▸ **Your objective**
Word for word, restate the line containing "Where should I click to: Expand" and all the lines that come after it in the entries below. Include nothing from before it.

□ □ □ □ □

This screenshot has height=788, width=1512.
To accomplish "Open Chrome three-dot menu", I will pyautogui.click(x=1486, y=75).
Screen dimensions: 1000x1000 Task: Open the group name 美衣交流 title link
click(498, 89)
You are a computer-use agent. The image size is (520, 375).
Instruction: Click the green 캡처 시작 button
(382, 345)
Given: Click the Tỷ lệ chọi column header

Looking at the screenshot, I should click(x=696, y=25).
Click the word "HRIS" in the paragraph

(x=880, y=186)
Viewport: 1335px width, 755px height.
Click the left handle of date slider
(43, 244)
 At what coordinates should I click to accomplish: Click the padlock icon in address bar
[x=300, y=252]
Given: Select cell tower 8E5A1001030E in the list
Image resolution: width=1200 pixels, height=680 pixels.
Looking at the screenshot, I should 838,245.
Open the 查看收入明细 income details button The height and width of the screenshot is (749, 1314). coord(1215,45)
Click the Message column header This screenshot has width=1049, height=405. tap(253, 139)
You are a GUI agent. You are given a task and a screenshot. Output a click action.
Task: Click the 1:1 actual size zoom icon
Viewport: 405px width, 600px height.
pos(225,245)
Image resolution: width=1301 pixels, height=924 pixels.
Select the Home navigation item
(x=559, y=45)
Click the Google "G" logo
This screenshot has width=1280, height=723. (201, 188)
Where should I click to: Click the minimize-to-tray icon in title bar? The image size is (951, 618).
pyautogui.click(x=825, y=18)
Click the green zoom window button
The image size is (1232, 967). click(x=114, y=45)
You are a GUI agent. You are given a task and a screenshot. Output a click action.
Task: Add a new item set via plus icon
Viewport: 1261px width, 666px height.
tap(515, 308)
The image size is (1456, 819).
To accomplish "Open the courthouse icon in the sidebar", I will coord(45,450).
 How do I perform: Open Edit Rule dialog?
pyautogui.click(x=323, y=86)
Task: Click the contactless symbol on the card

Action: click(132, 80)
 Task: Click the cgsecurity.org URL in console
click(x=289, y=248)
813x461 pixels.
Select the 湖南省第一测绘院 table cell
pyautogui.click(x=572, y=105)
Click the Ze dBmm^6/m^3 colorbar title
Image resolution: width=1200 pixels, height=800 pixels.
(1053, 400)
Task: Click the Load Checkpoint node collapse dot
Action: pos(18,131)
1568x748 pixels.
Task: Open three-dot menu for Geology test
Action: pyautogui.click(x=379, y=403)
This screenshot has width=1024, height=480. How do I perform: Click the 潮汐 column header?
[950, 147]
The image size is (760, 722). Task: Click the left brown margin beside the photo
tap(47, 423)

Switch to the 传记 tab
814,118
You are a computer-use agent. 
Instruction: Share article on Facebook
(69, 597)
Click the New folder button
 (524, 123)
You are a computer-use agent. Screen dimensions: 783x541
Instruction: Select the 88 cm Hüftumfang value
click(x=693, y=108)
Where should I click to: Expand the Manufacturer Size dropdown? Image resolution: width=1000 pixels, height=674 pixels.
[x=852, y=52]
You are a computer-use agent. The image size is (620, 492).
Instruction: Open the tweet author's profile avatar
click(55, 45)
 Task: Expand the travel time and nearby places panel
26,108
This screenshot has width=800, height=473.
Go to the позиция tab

□ □ □ □ □

▸ **Your solution**
Where should I click to: Expand the Manufacturer Size dropdown? Image resolution: width=1000 pixels, height=674 pixels.
[x=852, y=52]
You are a computer-use agent. The image size is (620, 492).
Instruction: Open the tweet author's profile avatar
click(55, 45)
 Task: Expand the travel time and nearby places panel
26,108
This screenshot has width=800, height=473.
Go to the позиция tab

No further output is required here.